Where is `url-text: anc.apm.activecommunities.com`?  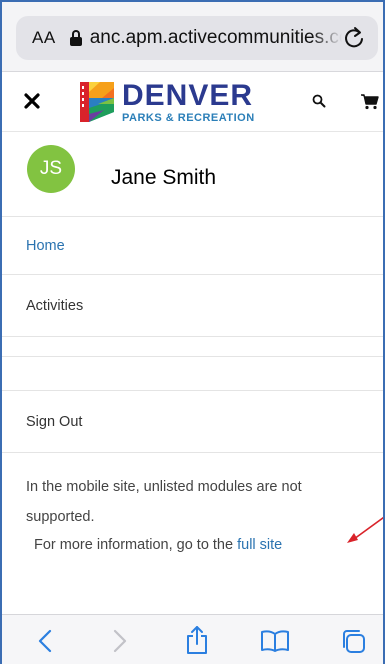 url-text: anc.apm.activecommunities.com is located at coordinates (216, 38).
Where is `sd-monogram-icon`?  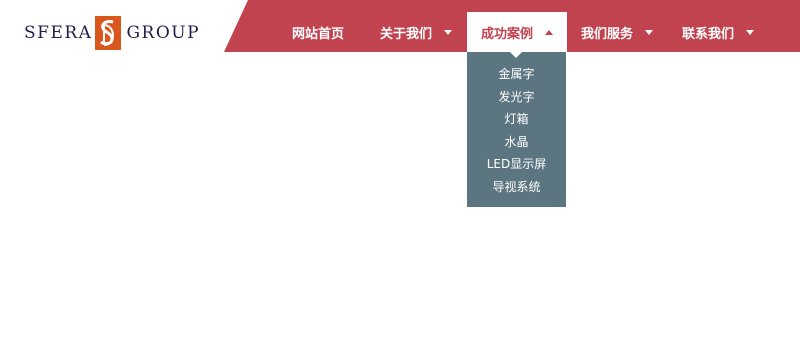
sd-monogram-icon is located at coordinates (108, 33).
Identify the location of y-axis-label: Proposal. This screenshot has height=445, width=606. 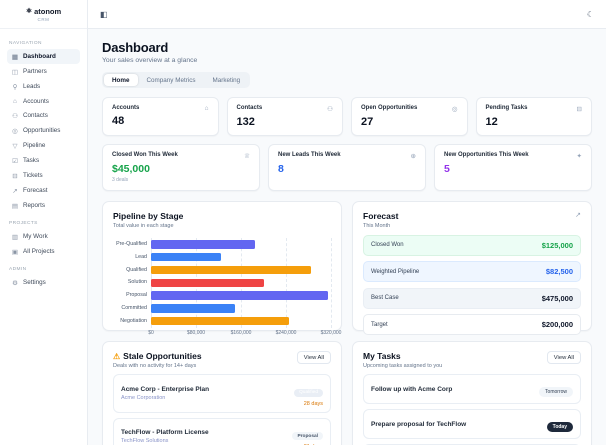
(136, 296).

────────

Starting at the line containing "Identify the location" and ending at the end of the material, lay out those lines as a numbered list. Skip blank lines and leave out the pictures.

1. Identify the location of y-axis-label: Proposal. This screenshot has height=445, width=606. 
2. (136, 296).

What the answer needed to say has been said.